Des arrestations dans un climat politique explosif
Les six responsables du PDCI-RDA avaient été placés en détention lors de la campagne pour l’élection présidentielle ivoirienne de 2025, une période marquée par des tensions persistantes entre les forces au pouvoir et l’opposition. Les accusations portées contre eux incluaient des allégations de complot contre l’État et de préparation d’insurrection. Dès leur arrestation, le parti avait dénoncé des méthodes d’interpellation jugées illégitimes, évoquant des conditions irrégulières de détention.
Face à ces accusations, les autorités avaient rétorqué que les procédures engagées relevaient exclusivement du cadre juridique ordinaire, sans lien avec des motivations politiques. La chambre antiterroriste, instance judiciaire spécialisée créée en 2016, a examiné leur dossier pendant près de dix mois avant de prononcer cette libération inattendue.
Une tendance à l’apaisement politique ?
Cette libération s’inscrit dans une dynamique plus large de relâchements d’opposants ces dernières semaines. Parmi les personnalités récemment libérées figurent également Moïse Lida Kouassi et Ibrahim Zigui, deux figures majeures de l’opposition ivoirienne. Ces gestes successifs alimentent les spéculations sur une possible détente dans le paysage politique ivoirien, alors que le pays sort à peine d’un scrutin présidentiel particulièrement houleux.

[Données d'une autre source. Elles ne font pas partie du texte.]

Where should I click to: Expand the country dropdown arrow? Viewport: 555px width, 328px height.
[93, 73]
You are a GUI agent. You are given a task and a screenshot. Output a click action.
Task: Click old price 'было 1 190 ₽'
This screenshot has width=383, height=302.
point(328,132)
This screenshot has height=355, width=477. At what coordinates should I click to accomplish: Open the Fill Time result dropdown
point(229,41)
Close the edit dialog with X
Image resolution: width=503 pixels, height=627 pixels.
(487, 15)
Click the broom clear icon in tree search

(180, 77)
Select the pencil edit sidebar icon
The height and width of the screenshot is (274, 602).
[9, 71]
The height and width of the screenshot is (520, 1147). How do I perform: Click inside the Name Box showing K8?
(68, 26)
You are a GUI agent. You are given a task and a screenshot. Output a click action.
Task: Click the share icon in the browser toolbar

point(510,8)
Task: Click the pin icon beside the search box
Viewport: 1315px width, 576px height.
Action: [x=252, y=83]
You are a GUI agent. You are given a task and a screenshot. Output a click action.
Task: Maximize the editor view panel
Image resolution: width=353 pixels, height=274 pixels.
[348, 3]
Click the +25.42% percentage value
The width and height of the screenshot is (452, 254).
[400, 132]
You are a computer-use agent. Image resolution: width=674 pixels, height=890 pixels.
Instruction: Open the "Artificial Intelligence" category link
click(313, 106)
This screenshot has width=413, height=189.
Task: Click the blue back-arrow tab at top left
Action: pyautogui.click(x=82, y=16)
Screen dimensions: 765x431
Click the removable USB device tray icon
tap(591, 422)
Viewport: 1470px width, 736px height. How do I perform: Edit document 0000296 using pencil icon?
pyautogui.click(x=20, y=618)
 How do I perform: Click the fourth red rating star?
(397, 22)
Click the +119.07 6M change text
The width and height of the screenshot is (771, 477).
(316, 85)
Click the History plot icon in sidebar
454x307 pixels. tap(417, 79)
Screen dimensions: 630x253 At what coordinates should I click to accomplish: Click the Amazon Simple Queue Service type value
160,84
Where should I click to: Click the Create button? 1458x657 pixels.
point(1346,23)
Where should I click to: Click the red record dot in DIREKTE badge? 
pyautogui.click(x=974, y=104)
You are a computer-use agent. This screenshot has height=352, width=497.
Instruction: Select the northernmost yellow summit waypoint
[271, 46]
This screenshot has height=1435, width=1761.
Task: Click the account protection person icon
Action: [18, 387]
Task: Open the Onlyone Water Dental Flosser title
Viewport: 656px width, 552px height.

Pourtant, aucune déclaration officielle n’a été faite par le gouvernement ivoirien pour interpréter cette libération comme un geste d’apaisement. Les autorités maintiennent fermement que les procédures judiciaires engagées contre ces militants relèvent d’une logique purement judiciaire, et non politique. Certains observateurs internationaux y voient néanmoins un signal encourageant, alors que la Côte d’Ivoire reste sous le regard attentif de la communauté internationale concernant le respect des droits politiques.
Un contexte politique toujours sous tension
Première économie de l’Union économique et monétaire ouest-africaine (UEMOA), la Côte d’Ivoire reste sous surveillance depuis la crise postélectorale de 2010-2011. Les tensions politiques récurrentes, notamment lors des scrutins, rappellent les violences qui avaient émaillé la présidentielle de 2020, entraînant l’arrestation de plusieurs leaders de l’opposition.
Le PDCI-RDA, héritier de Félix Houphouët-Boigny et pilier historique de la vie politique ivoirienne, fait aujourd’hui partie des principaux groupes d’opposition au président Alassane Ouattara, réélu en 2020 pour un troisième mandat controversé. La question de l’alternance démocratique et de l’élargissement des libertés reste au cœur des débats politiques, alors que le pays se prépare aux futures échéances électorales locales et législatives.
Quelles suites pour les six libérés ?
Me Ange Rodrigue Dadjé, leur avocat, a salué cette décision sans préciser si ses clients bénéficiaient d’un non-lieu, d’un abandon des poursuites ou d’une libération conditionnelle en attendant un éventuel procès. Les médias locaux ont relayé l’information sans fournir de détails supplémentaires sur la suite des procédures judiciaires.
Le PDCI-RDA n’a pas encore réagi officiellement à cette libération. Les six responsables, dont certains occupaient des rôles clés dans l’organisation territoriale du parti, devraient rapidement reprendre leurs activités militantes. Reste à savoir si cette décision judiciaire annonce un changement de cap dans le traitement des dossiers politiques ou si elle reste un cas isolé.